§ **What is expected**
An exact reproduction of every record is required.

======== Exercise data ========

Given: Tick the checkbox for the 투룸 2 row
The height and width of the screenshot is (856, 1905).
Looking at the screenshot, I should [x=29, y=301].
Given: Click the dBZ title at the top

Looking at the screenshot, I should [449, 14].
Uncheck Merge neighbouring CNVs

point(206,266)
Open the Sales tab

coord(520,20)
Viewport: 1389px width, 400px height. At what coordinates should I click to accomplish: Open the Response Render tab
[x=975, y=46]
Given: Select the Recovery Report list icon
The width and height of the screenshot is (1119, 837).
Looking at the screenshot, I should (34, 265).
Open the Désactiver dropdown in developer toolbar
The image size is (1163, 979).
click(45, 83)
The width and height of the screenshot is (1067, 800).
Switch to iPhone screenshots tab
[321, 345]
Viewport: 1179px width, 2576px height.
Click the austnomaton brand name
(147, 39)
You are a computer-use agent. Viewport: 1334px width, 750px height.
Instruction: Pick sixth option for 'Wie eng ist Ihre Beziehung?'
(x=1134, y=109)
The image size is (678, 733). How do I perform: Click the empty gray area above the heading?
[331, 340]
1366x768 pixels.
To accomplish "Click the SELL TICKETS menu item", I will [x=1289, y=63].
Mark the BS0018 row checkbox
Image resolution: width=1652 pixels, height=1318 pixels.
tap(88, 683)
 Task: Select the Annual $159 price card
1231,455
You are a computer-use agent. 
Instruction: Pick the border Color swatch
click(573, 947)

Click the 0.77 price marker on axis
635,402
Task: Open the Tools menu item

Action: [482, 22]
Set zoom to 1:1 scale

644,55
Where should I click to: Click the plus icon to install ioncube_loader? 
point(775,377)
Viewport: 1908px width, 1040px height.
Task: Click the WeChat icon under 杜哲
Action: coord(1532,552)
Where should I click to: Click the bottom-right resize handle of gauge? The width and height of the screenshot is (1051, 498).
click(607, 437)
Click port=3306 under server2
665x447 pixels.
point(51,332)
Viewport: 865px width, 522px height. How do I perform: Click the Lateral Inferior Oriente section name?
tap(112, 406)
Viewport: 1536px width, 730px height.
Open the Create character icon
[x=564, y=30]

========

§ **Task response**
Given: Tick the checkbox for the 투룸 2 row
The height and width of the screenshot is (856, 1905).
Looking at the screenshot, I should [x=29, y=301].
Given: Click the dBZ title at the top

Looking at the screenshot, I should [449, 14].
Uncheck Merge neighbouring CNVs

point(206,266)
Open the Sales tab

coord(520,20)
Viewport: 1389px width, 400px height. At what coordinates should I click to accomplish: Open the Response Render tab
[x=975, y=46]
Given: Select the Recovery Report list icon
The width and height of the screenshot is (1119, 837).
Looking at the screenshot, I should (34, 265).
Open the Désactiver dropdown in developer toolbar
The image size is (1163, 979).
click(45, 83)
The width and height of the screenshot is (1067, 800).
Switch to iPhone screenshots tab
[321, 345]
Viewport: 1179px width, 2576px height.
Click the austnomaton brand name
(147, 39)
You are a computer-use agent. Viewport: 1334px width, 750px height.
Instruction: Pick sixth option for 'Wie eng ist Ihre Beziehung?'
(x=1134, y=109)
The image size is (678, 733). How do I perform: Click the empty gray area above the heading?
[331, 340]
1366x768 pixels.
To accomplish "Click the SELL TICKETS menu item", I will [x=1289, y=63].
Mark the BS0018 row checkbox
Image resolution: width=1652 pixels, height=1318 pixels.
tap(88, 683)
 Task: Select the Annual $159 price card
1231,455
You are a computer-use agent. 
Instruction: Pick the border Color swatch
click(573, 947)

Click the 0.77 price marker on axis
635,402
Task: Open the Tools menu item

Action: [482, 22]
Set zoom to 1:1 scale

644,55
Where should I click to: Click the plus icon to install ioncube_loader? 
point(775,377)
Viewport: 1908px width, 1040px height.
Task: Click the WeChat icon under 杜哲
Action: coord(1532,552)
Where should I click to: Click the bottom-right resize handle of gauge? The width and height of the screenshot is (1051, 498).
click(607, 437)
Click port=3306 under server2
665x447 pixels.
point(51,332)
Viewport: 865px width, 522px height. How do I perform: Click the Lateral Inferior Oriente section name?
tap(112, 406)
Viewport: 1536px width, 730px height.
Open the Create character icon
[x=564, y=30]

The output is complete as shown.